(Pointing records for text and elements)

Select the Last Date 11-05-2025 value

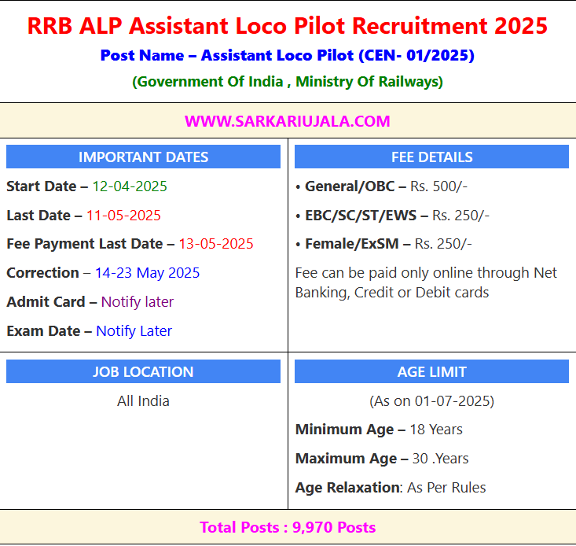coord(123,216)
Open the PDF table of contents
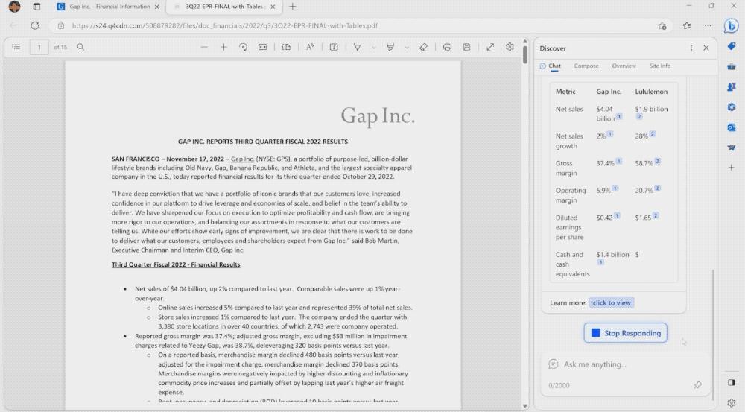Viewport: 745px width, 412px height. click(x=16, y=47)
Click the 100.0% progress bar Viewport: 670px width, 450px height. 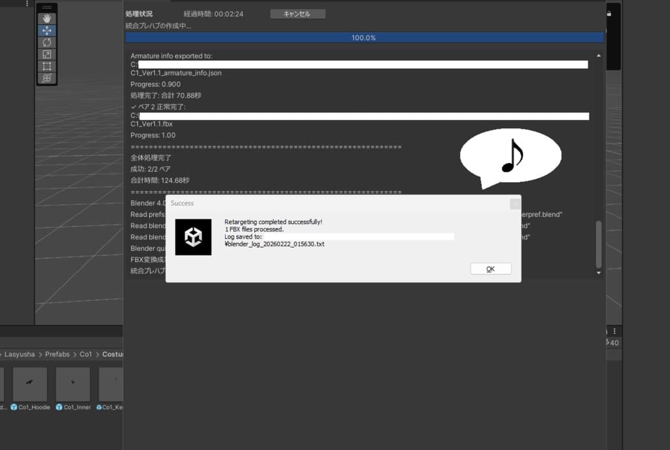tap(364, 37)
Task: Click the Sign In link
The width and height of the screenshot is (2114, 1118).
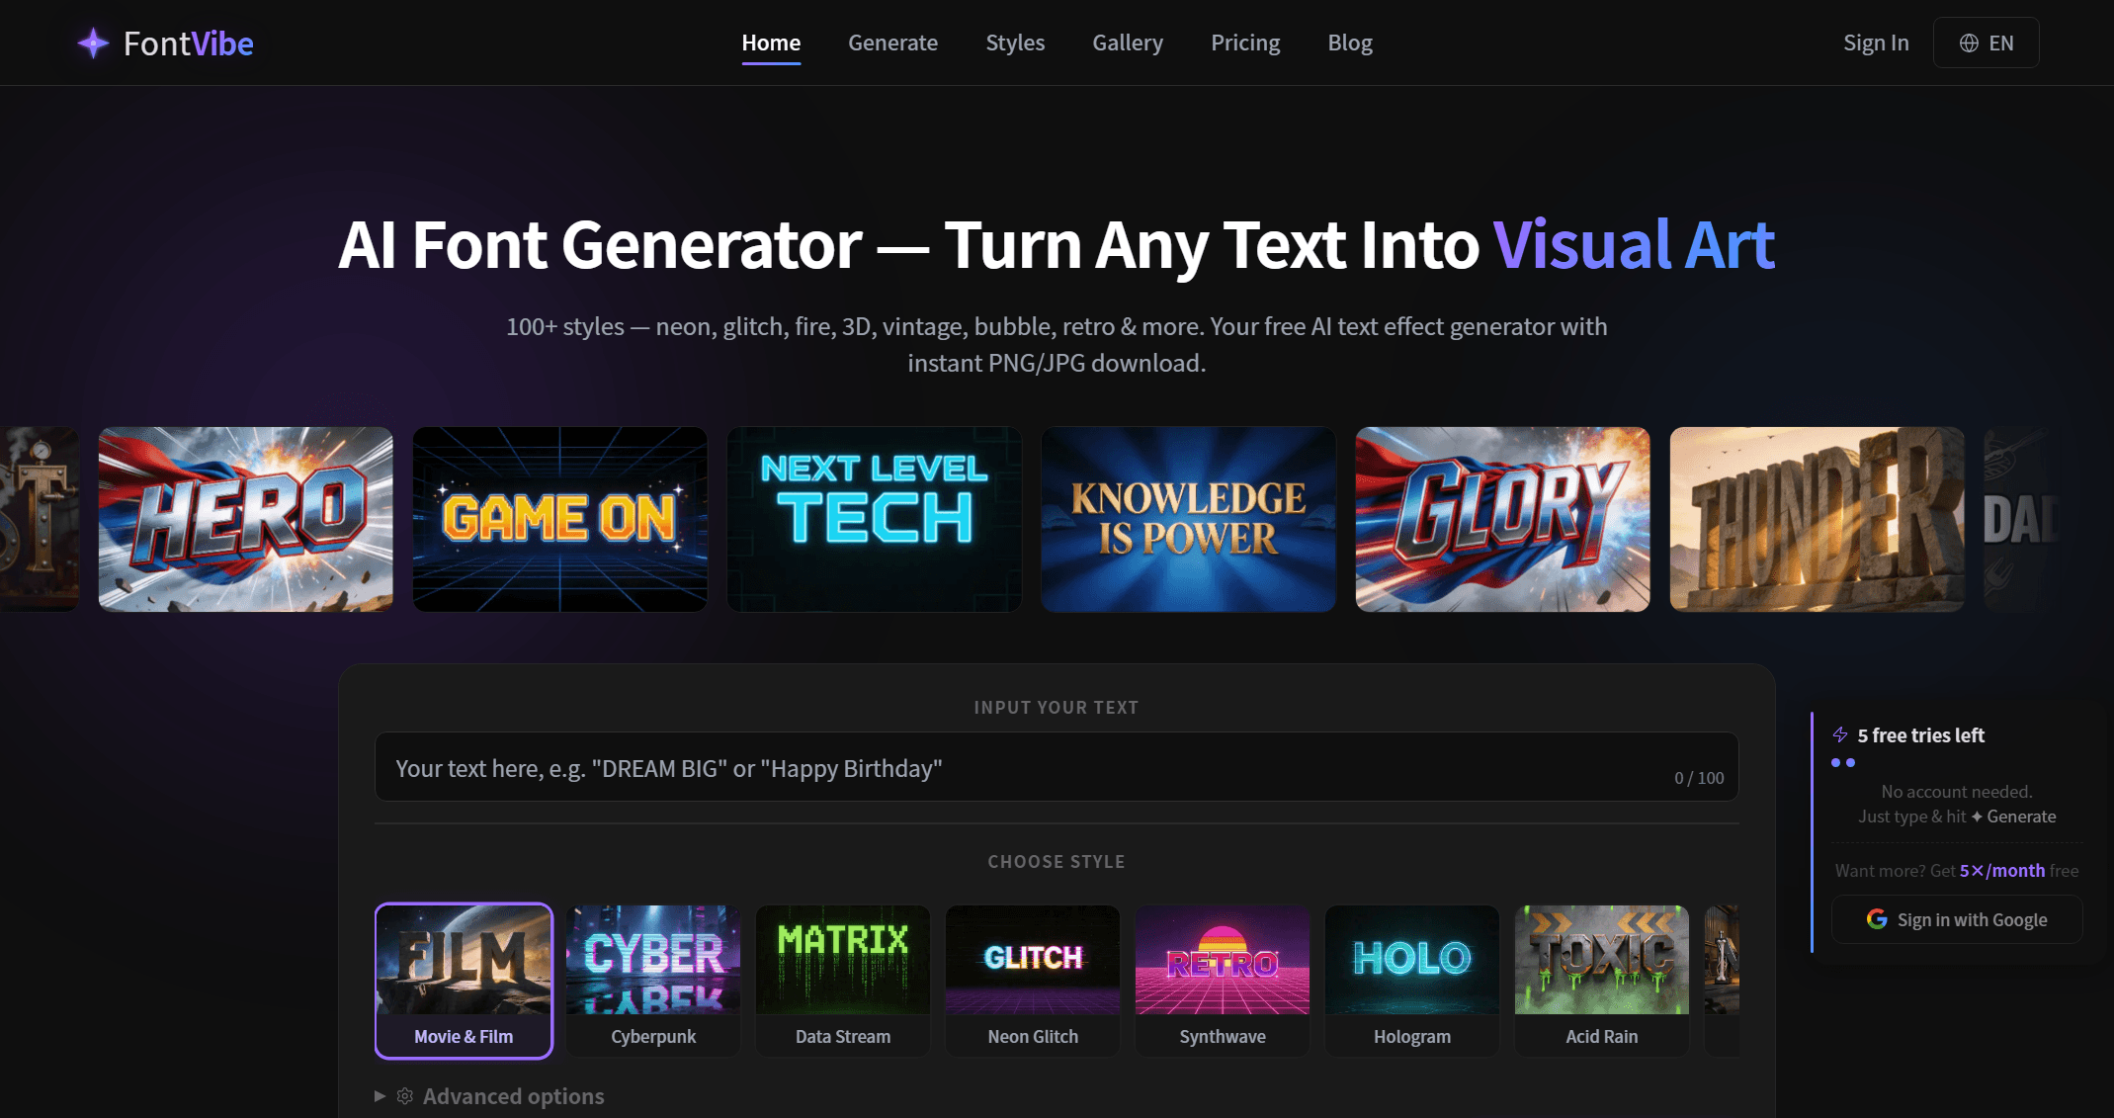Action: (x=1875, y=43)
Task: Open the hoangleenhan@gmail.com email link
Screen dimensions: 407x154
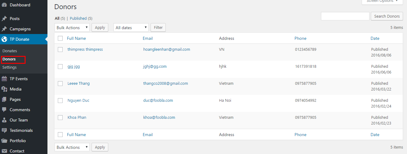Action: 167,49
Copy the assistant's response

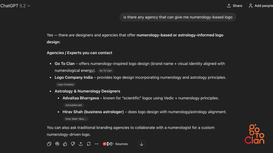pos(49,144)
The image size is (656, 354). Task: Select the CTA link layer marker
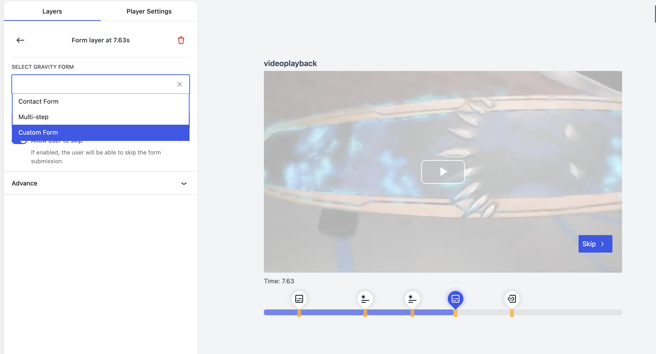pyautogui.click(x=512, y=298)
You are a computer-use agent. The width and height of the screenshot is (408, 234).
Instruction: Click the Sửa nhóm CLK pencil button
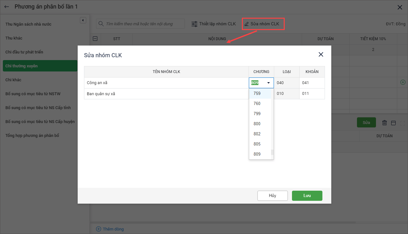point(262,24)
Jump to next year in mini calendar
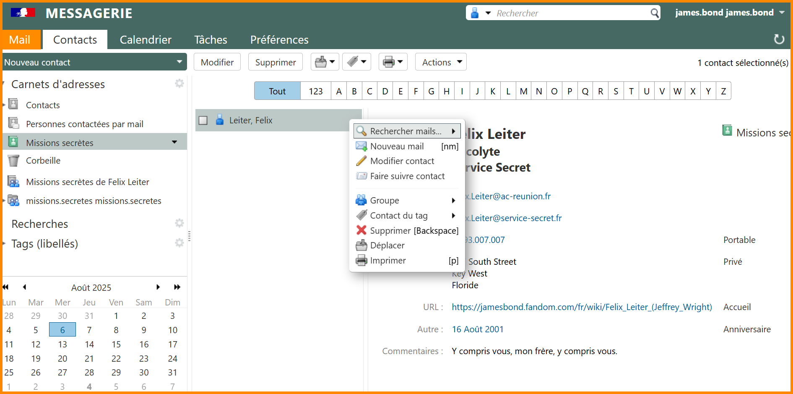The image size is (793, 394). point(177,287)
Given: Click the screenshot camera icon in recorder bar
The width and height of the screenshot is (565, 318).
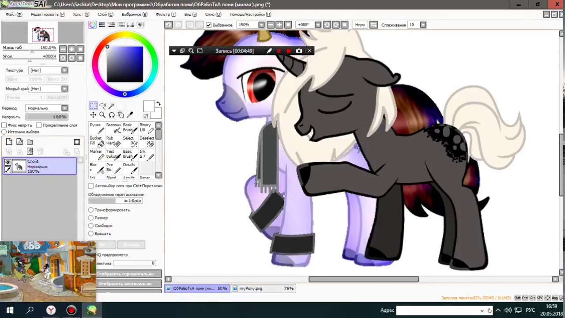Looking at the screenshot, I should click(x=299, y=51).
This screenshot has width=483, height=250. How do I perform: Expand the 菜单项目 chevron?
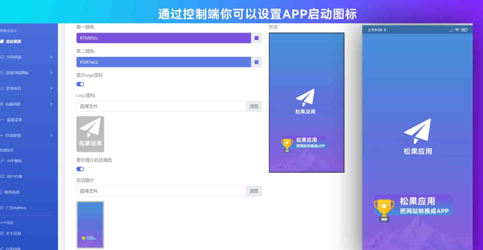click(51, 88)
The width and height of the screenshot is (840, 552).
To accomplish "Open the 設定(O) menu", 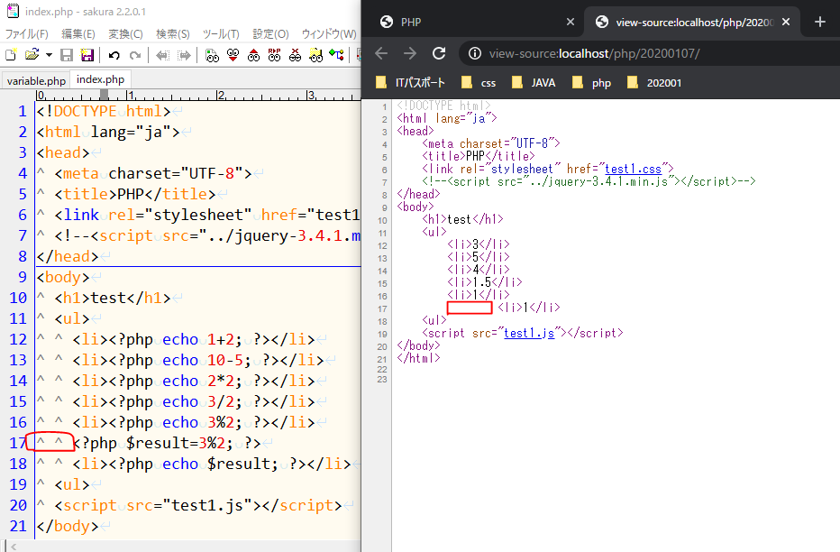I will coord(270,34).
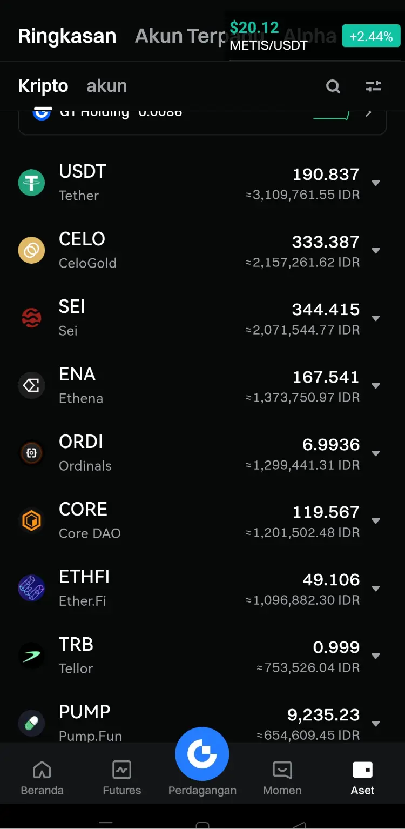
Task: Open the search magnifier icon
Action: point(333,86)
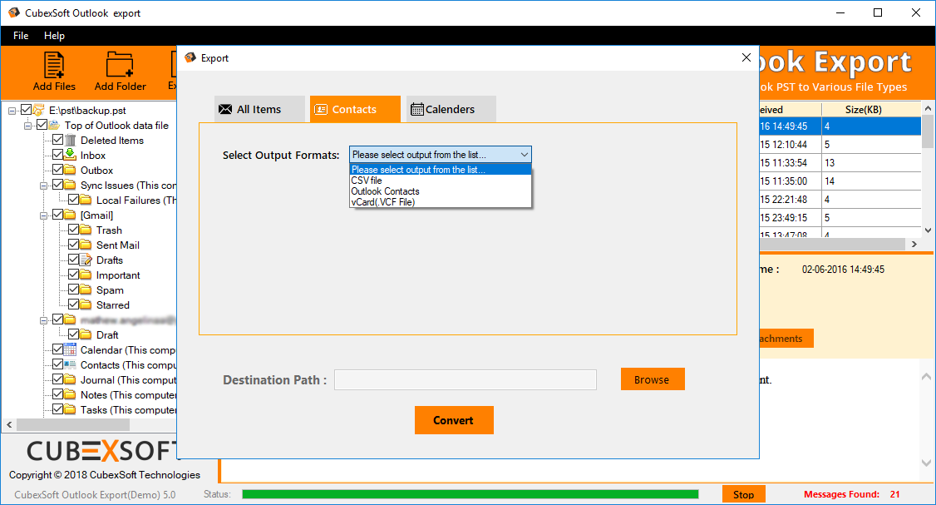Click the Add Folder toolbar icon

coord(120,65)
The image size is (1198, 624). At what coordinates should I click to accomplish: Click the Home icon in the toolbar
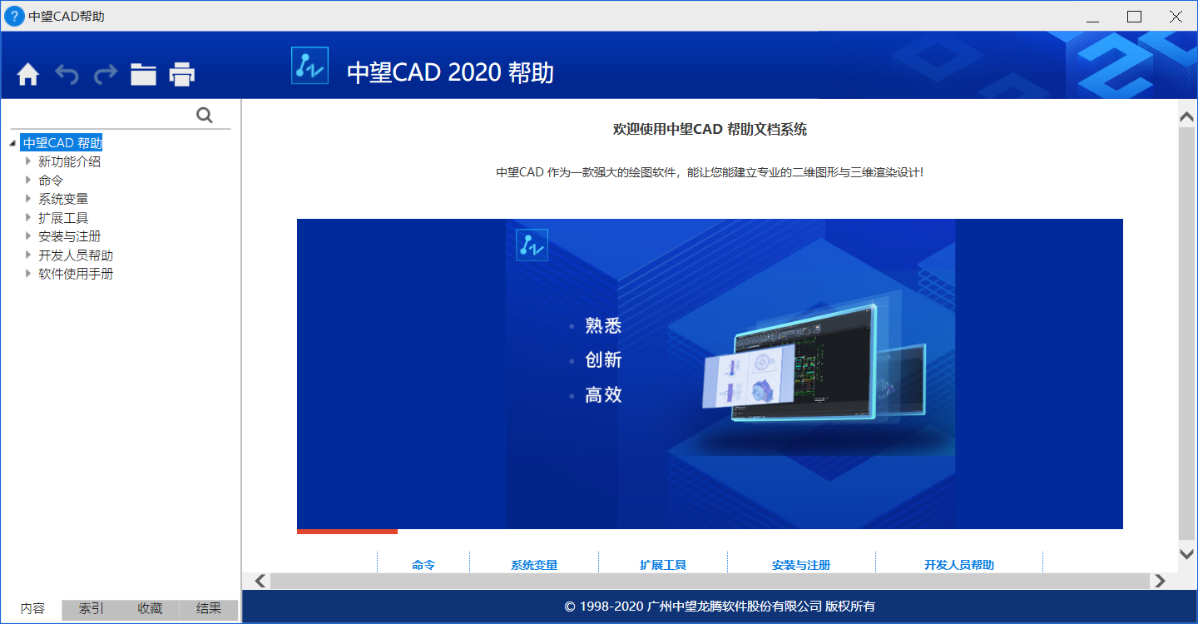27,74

Task prompt –
Extract each line of the material above that contains the word "link".

Answer to the problem –
Task: Click the Sign In link
Task: Open the hoangleenhan@gmail.com email link
The image size is (656, 354). Task: Select the CTA link layer marker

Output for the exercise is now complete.